请将下方论文信息页中从“Temporal Action Localization”起、到“Entrepreneurship Talent Program(QCYRCXM-2022-359)”为止（包括这两处）的内容，一字不差地重新写出。

> _引用原文_:
_____

基于改进AdaTAD的奶山羊爬跨行为时序动作定位方法

doi:10.12133/j.smartag.SA202601012

Smart Agriculture

• •

基于改进AdaTAD的奶山羊爬跨行为时序动作定位方法

王佳源¹, 李其同¹, 罗元滔¹, 杨蜀秦², 王振华¹, 宁纪锋¹(), 王美丽¹

^1. 西北农林科技大学信息工程学院，陕西杨凌 712100，中国
^2. 西北农林科技大学机械与电子工程学院，陕西杨凌 712100，中国

收稿日期:2026-01-09 出版日期:2026-04-22
基金项目:
国家重点研发计划(2022YFD1300200); 陕西秦创原引用高层次创新创业人才项目(QCYRCXM-2022-359)
作者简介:
王佳源，硕士研究生，研究方向为基于计算机视觉的奶山羊爬跨行为时序动作定位方法研究。E-mail： yolo_wjy@nwafu.edu.cn
通信作者:
宁纪锋，博士，教授，研究方向为计算机视觉及机器学习。E-mail： njf@nwsuaf.edu.cn

Temporal Action Localization of Mounting Behavior in Dairy Goats Based on an Improved AdaTAD

WANG Jiayuan¹, LI Qitong¹, LUO Yuantao¹, YANG Shuqin², WANG Zhenhua¹, NING Jifeng¹(), WANG Meili¹

^1. College of Information Engineering, Northwest A & F University, Yangling 712100, China
^2. College of Mechanical and Electronic Engineering, Northwest A & F University, Yangling 712100, China

Received:2026-01-09 Online:2026-04-22
Foundation items:National Key Research and Development Program of China(2022YFD1300200); Shaanxi Qinchuangyuan High-level Innovation and Entrepreneurship Talent Program(QCYRCXM-2022-359)

_____

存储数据
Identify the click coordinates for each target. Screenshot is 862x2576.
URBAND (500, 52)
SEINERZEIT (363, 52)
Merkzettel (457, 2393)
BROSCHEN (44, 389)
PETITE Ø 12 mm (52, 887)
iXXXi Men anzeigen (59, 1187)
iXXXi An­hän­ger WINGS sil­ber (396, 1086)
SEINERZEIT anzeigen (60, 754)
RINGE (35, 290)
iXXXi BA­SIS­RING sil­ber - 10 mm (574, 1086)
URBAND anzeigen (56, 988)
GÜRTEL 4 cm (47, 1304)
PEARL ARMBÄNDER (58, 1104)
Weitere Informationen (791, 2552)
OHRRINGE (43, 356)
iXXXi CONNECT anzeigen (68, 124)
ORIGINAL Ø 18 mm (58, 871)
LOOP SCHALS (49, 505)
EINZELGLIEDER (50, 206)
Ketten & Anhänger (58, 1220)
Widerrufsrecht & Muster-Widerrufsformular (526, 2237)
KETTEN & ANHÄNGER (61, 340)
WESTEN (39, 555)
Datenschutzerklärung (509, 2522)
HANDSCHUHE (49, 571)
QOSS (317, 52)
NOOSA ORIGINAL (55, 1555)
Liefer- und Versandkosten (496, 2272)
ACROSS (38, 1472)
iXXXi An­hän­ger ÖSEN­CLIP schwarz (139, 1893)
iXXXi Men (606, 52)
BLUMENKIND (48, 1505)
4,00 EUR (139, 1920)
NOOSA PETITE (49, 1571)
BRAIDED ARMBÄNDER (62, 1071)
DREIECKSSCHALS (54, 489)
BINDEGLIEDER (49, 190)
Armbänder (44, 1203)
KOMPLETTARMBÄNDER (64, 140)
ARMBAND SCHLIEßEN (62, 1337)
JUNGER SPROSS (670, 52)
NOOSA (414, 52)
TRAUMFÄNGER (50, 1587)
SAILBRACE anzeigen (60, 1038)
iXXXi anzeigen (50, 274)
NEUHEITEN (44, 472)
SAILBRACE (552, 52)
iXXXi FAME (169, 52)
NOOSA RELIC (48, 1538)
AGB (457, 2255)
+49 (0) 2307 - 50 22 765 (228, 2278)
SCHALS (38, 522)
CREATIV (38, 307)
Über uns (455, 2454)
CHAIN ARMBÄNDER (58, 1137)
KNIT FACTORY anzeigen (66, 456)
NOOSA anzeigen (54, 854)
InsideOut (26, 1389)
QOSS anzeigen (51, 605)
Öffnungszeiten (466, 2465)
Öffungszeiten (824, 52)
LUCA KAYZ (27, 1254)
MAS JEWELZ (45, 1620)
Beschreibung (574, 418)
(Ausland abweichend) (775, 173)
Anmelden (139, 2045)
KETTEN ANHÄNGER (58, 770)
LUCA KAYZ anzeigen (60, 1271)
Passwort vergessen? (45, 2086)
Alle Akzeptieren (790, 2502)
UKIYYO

_____

> _预期输出_:
Temporal Action Localization of Mounting Behavior in Dairy Goats Based on an Improved AdaTAD

WANG Jiayuan¹, LI Qitong¹, LUO Yuantao¹, YANG Shuqin², WANG Zhenhua¹, NING Jifeng¹(), WANG Meili¹

^1. College of Information Engineering, Northwest A & F University, Yangling 712100, China
^2. College of Mechanical and Electronic Engineering, Northwest A & F University, Yangling 712100, China

Received:2026-01-09 Online:2026-04-22
Foundation items:National Key Research and Development Program of China(2022YFD1300200); Shaanxi Qinchuangyuan High-level Innovation and Entrepreneurship Talent Program(QCYRCXM-2022-359)